If you need an affordable way to create documents, spreadsheets or other files and then access them from any location, you have a couple of reputable options.
Google offers Google Docs, which is a suite of web-based applications that enables you to produce, share and store several types of office-related files.
Likewise, Microsoft Office Web Apps lets you create, store and provide access to everything from documents to slide shows to worksheets and notebooks. Both are cloud applications presented by highly regarded software creators and both are offered free of charge. This raises the question: Which is the better option?
Comparing the features in an apples-to-apples manner can help you determine which of these online programs will best suit your needs.

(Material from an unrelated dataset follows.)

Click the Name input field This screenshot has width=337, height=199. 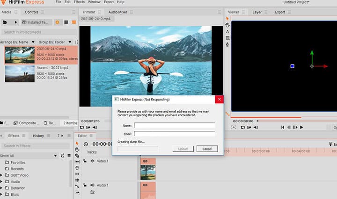click(174, 125)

Overview of Features and Services:
While delving into the features and services each application offers, including how well they work – our breakdown will certainly help you decide what resource you should choose. A quick rundown and comparison of them will give you a rough idea about how well they measure up.
Both Google Docs and MS Office Web Apps allow you to upload existing files from your computer to store, edit and share them. You can create new documents, spreadsheets, and presentations in each of these programs as well. MS Office Web Apps offers the option of uploading, sharing and creating OneNote notebooks; Google provides a counterpart with Google Notebook.

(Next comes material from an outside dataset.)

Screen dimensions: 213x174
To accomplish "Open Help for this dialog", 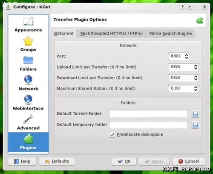I will [22, 161].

If you are a committed Microsoft fan or a dyed-in-the-wool Google lover, these similarities can make your decision rather simple. You can choose the name with which you are most comfortable and basically have all that you need. If you are not confident judging by name alone, though, digging deeper into the characteristics, tools, and limitations of each suite will help you make an informed decision.
Interface and File Types:
From the primary window of either application, finding what you need is generally straightforward. Google Docs provides buttons labeled Create New and Upload in the left pane, while New and Add Files are options in the Office Web Apps toolbar. Neither of the pages are overwhelming. In fact, the Google Docs interface is extremely minimalistic. You may find the MS Office Web Apps’ richer main page more appealing than Google’s plainer one.
As for the user interface of the actual applications within each suite, there are differences there as well. Office Web Apps features the fluent ribbon interface introduced in Office 2007 and carried over into Office 2010, albeit a scaled-down version of the fully-featured ribbons found in desktop-based applications.
Google Docs uses the traditional toolbar interface, with the drop-down menus and handy toolbar buttons that many users of current MS Office programs now miss. You will find similar tools in both options, such as text formatting and the ability to insert tables, hyperlinks, and images.
Compatibility with External Files:
You can upload Microsoft Office files and other file types, such as images and PDF files, into Google Docs. It will convert the files into its own file format so that you can edit, store and share them there. In addition, if you use the Google Chrome web browser you can upload entire folders into your account. You will need to install a special add-in in order to export a file from Google Docs to a comparable MS Office application on your computer, though.
If you use the MS Office suite on your computer, you can save files directly to SkyDrive using Office 2010.[Read: How to Setup and use Skydrive on your Computer]
Even if you do not have access to Office 2010, uploading files to Office Web Apps is a breeze. Use the formal uploader or simply drag and drop the files from your computer into your account. In addition, you can open files from your Web Apps account directly in the corresponding Office program on your desktop. You cannot upload entire folders to the site.
Google Docs offers a handful of templates. To find templates for Google, click the Browse Template Gallery link next to the Search box.
If you want templates for Office Web Apps, you will need to download them into the desktop version of the program and then upload that file to your Web Apps account.
File-Sharing and Storage Space:
Sharing your files with others is easy in either application. In Google Docs, clicking the Sharing button above the file you are editing or viewing presents options such as Sharing Settings or Email Editors/Viewers. To share the current file in Office Web Apps, go to the File menu and click Share to select your options.
In Google Docs, up to 50 different users can edit a file at the same time and you can share files with up to 200 people. On the MS side, multiple users can only work simultaneously in the Excel Web App.
Google Docs offers 1 GB of storage space for your files, while SkyDrive –which is where MS Office Web Apps are located—provides a whopping 25 GB.
When trying to determine whether Google Docs or MS Office Web Apps is better, there is no right or wrong answer. Both offer handy features and ease of use. Both support many of the most commonly used file types, and both are available at no cost.
Google Docs offers access to templates, simultaneous editing options, and the traditional toolbar while MS Office Web Apps offers tons of space, easy connection with desktop Office programs and the more modern ribbon interface. The key to choosing the best suite of apps is figuring out what your wants and needs are and then selecting the program that best meets both.